> **TASK OBJECTIVE**: Among the lines of the data below, count those that hold the word "button". Answer with the number alone.

> **EXTRACTED DATA**:

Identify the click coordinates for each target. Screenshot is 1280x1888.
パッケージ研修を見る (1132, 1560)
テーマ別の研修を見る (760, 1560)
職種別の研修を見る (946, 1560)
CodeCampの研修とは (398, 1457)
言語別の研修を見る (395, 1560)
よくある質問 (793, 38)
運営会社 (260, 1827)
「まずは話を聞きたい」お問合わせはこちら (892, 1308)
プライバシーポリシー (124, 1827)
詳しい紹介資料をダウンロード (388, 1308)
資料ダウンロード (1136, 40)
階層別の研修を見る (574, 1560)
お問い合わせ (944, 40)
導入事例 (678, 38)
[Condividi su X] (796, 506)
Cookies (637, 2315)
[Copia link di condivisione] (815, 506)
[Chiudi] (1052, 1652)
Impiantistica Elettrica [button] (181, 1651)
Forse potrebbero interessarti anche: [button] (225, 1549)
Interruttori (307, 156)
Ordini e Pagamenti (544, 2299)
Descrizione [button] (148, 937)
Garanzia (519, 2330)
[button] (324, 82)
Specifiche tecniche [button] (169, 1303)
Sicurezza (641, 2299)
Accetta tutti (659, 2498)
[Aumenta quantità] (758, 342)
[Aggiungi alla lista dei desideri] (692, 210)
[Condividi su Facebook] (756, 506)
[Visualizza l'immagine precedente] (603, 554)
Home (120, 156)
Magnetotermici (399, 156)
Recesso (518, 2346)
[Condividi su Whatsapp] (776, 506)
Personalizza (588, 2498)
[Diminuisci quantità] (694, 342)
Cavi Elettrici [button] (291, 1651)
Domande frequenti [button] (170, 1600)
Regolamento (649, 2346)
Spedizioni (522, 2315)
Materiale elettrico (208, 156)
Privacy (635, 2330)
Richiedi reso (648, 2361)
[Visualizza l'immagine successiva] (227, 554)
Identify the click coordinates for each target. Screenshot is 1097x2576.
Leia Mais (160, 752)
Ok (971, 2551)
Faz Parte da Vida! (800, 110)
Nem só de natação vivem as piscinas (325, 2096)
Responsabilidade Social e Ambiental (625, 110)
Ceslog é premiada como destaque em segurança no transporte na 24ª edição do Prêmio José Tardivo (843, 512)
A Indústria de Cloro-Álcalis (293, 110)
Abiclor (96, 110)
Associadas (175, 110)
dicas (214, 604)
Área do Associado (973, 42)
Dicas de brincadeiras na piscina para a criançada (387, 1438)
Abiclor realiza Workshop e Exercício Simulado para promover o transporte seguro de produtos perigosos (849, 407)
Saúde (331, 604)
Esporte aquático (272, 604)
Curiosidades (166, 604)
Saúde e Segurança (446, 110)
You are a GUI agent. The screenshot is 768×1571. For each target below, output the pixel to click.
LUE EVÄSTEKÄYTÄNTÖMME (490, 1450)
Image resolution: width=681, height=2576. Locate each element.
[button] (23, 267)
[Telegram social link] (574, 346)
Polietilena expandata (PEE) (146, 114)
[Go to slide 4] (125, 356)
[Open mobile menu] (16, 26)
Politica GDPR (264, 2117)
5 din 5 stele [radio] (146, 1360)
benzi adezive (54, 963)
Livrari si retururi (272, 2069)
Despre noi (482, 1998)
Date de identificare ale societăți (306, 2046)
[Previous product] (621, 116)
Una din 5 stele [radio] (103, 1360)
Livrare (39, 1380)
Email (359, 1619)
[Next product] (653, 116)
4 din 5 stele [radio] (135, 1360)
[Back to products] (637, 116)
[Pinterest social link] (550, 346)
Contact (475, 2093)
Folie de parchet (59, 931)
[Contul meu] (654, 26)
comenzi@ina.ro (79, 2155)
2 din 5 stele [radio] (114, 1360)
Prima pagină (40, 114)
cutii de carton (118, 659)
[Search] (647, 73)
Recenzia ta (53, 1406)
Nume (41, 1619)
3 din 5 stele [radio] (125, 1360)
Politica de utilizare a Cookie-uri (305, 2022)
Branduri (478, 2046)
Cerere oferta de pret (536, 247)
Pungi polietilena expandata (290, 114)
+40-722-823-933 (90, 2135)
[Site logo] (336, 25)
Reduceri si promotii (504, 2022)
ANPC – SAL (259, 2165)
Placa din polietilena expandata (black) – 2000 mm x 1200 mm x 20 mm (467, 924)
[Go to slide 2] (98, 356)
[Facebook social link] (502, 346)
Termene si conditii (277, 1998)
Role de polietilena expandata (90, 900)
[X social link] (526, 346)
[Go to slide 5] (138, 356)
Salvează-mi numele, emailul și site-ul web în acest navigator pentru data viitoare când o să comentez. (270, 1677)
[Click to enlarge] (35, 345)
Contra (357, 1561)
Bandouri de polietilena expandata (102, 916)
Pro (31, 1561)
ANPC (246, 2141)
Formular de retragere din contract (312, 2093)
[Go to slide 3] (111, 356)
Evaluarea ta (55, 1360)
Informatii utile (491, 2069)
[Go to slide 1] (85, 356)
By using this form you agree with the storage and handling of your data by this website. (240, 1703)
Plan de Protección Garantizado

> **WRITTEN REPLY**: 8